◆ ABOUT THIS TASK ◆
Scan the listing below for the word "each" and copy every line that has it.

◆ EXTRACTED ENTRIES ◆
'''

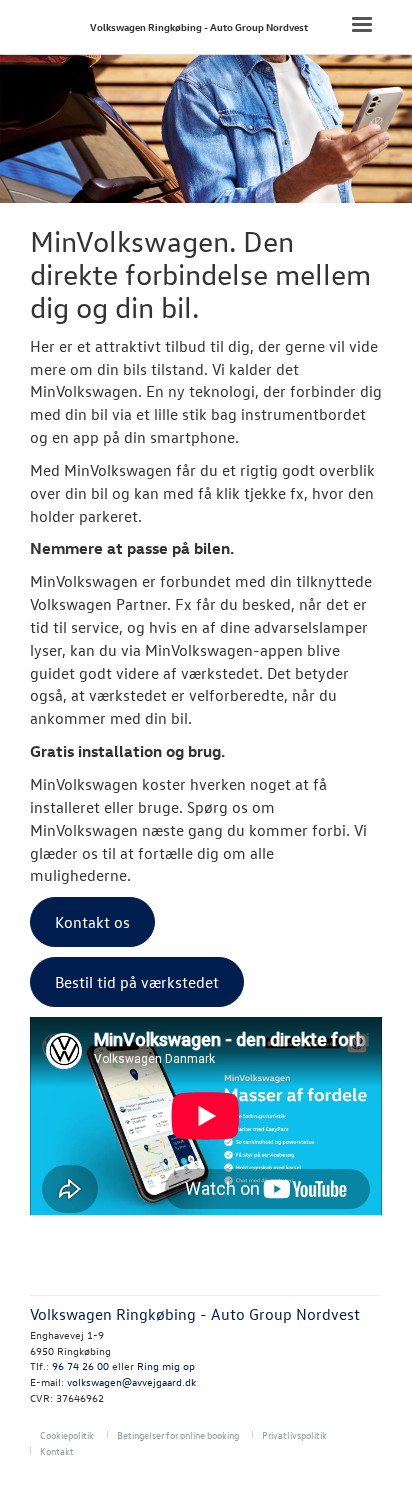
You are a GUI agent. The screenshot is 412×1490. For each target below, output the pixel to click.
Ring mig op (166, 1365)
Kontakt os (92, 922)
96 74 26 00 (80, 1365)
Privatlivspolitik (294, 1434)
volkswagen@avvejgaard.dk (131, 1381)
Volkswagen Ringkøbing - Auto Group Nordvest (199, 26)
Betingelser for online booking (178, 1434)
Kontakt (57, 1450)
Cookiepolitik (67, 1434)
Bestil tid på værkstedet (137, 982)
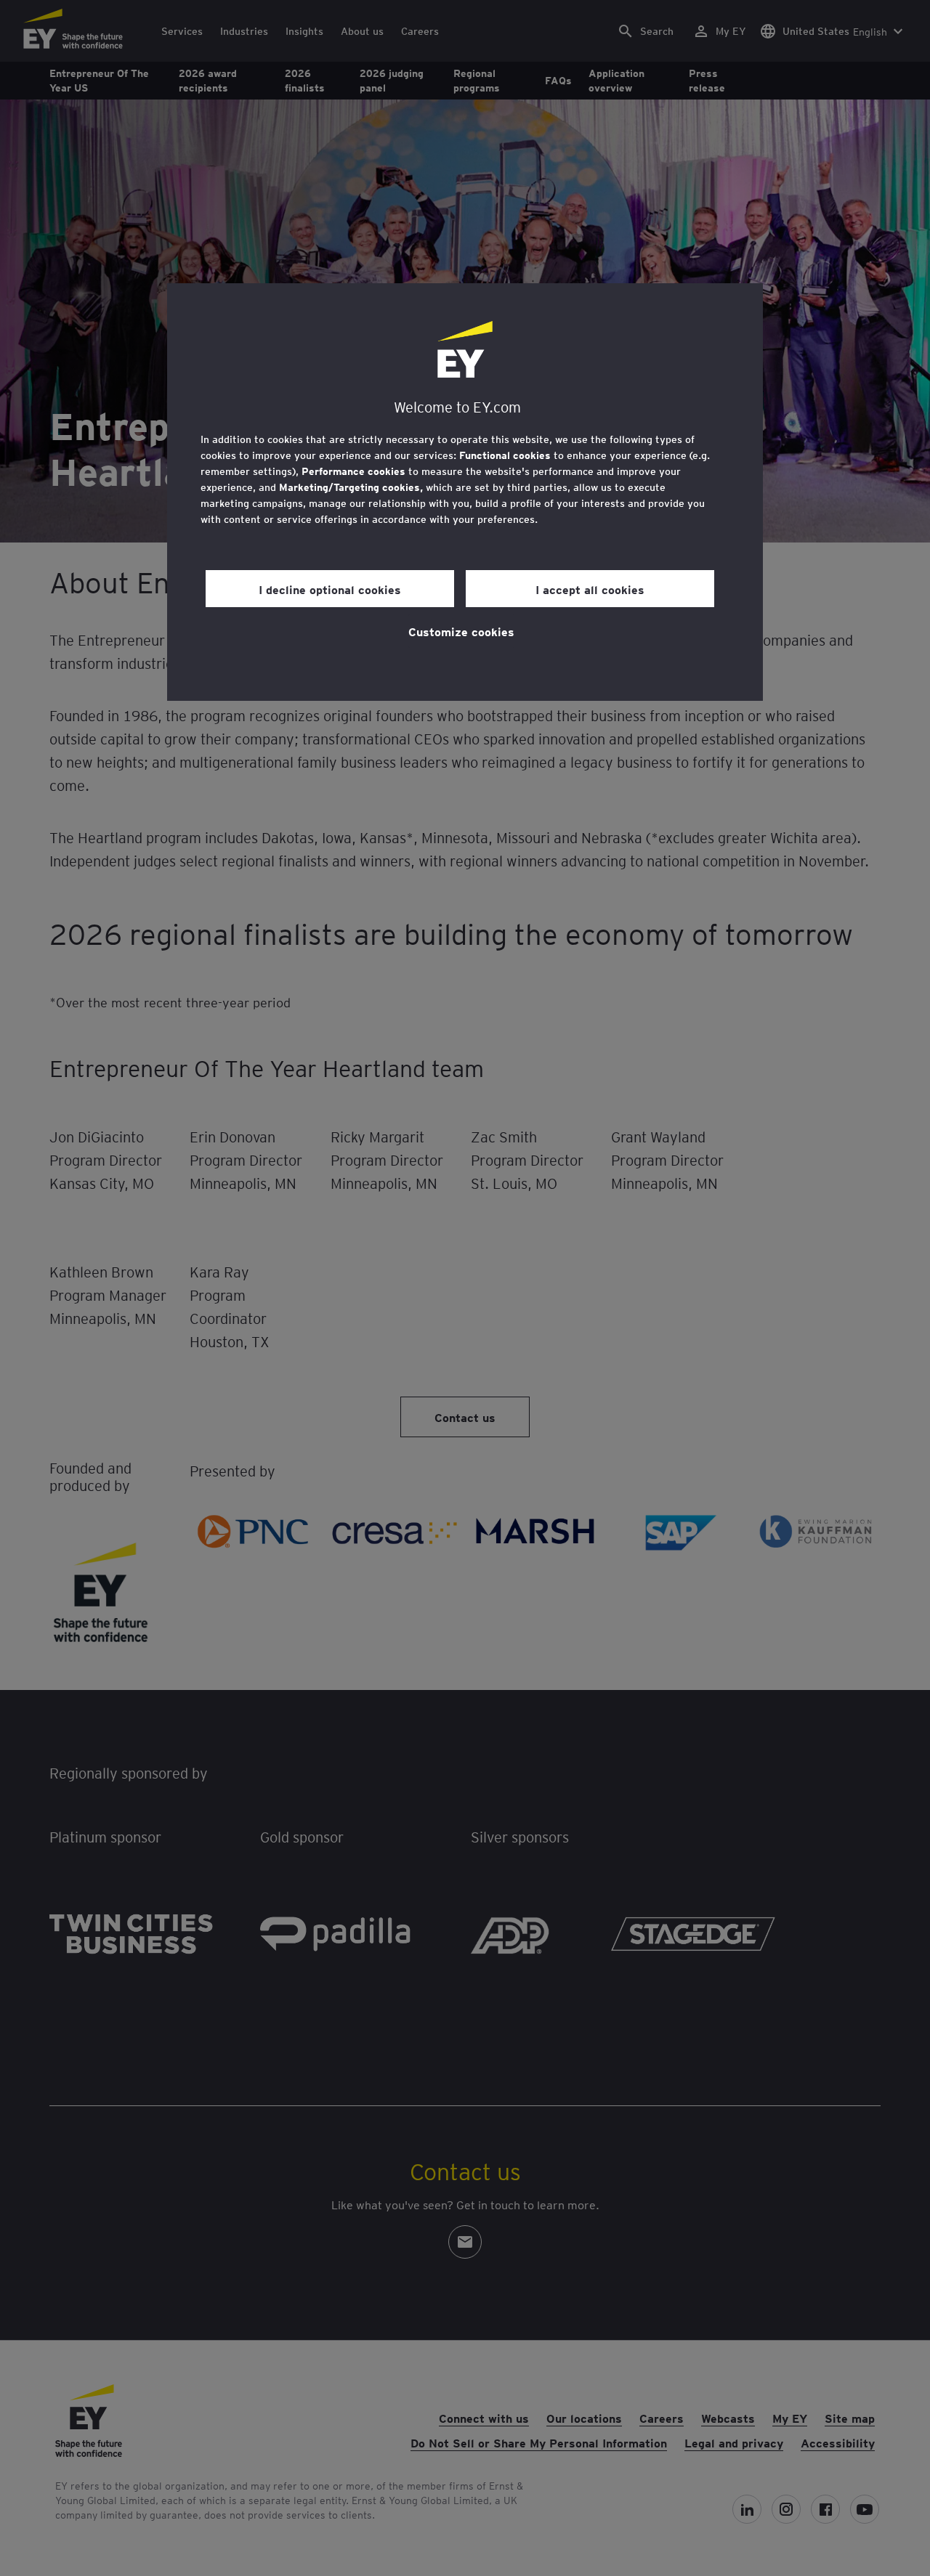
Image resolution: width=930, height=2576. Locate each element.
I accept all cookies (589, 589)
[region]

'''

◆ TASK ANSWER ◆
You are a GUI agent. The screenshot is 412×1490. For each target below, output the pixel to click.
Image resolution: width=930, height=2576. Locate each element.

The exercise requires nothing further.